• _What needs to be done_: Rewrite the rows from the line with "Image resolution: width=1002" through the end of the rows, replacing "yellow star" with "gold star" and changing nothing else. Leave the pictures out of your answer.

Rows excerpted from a collection

------------------------------------------------------------------------

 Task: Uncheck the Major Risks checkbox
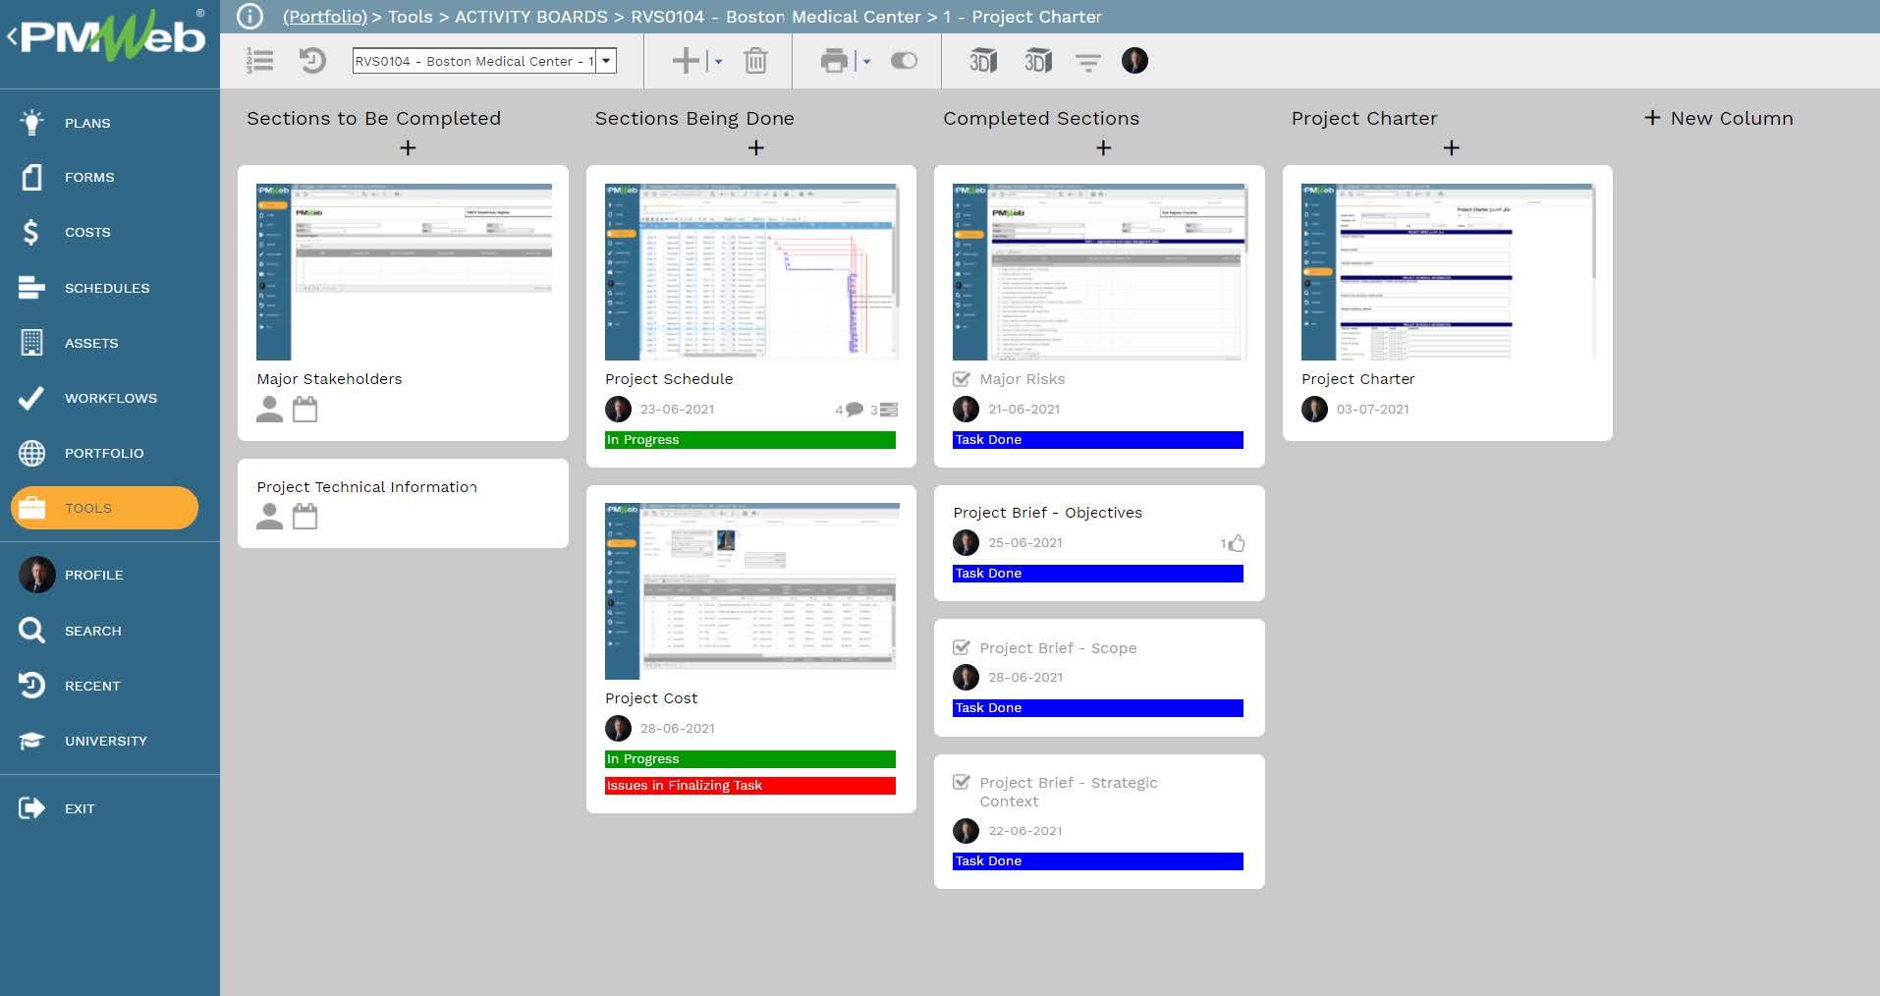pyautogui.click(x=962, y=379)
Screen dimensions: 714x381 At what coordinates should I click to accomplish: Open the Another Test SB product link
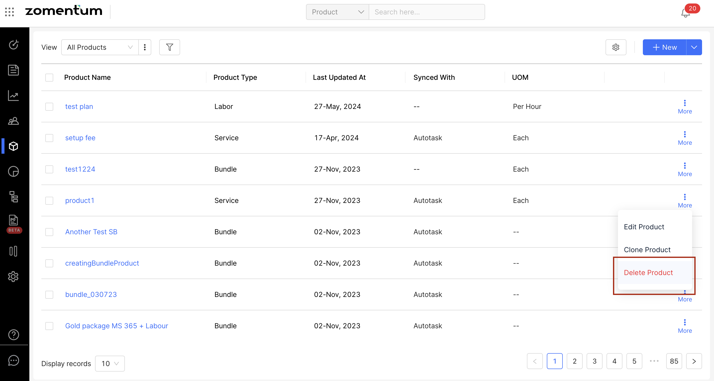click(x=91, y=232)
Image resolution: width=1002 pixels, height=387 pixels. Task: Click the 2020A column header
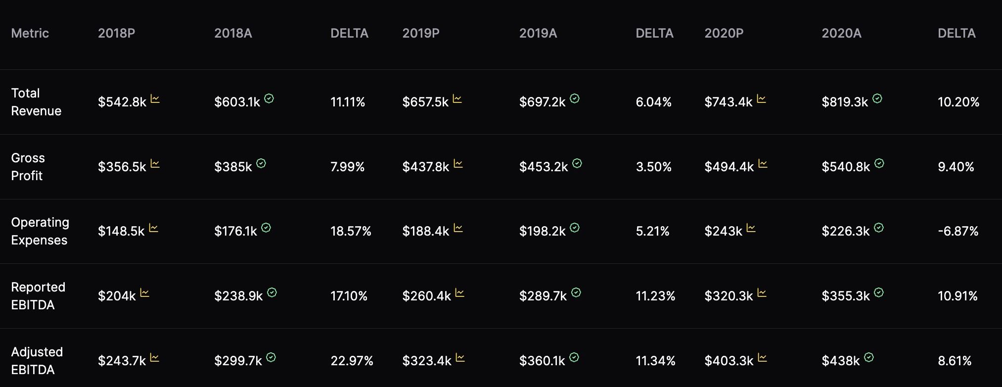(841, 33)
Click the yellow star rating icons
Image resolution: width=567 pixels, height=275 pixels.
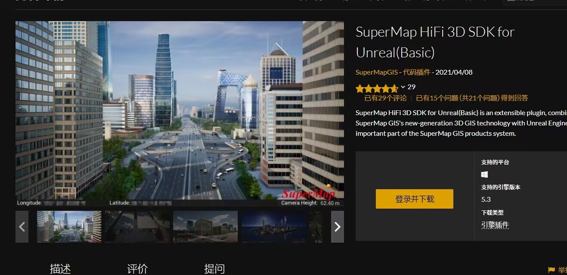point(377,89)
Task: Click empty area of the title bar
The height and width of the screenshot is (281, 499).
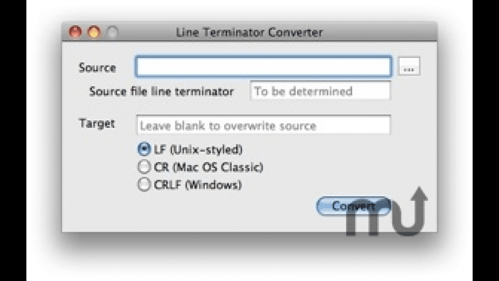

------------------------------------------------------------------------

• _Result for this task_:
Image resolution: width=1002 pixels, height=387 pixels. Task: Click the 2020A column header
(841, 33)
Click the gold star rating icons
Image resolution: width=567 pixels, height=275 pixels.
point(377,89)
Task: Click empty area of the title bar
The height and width of the screenshot is (281, 499).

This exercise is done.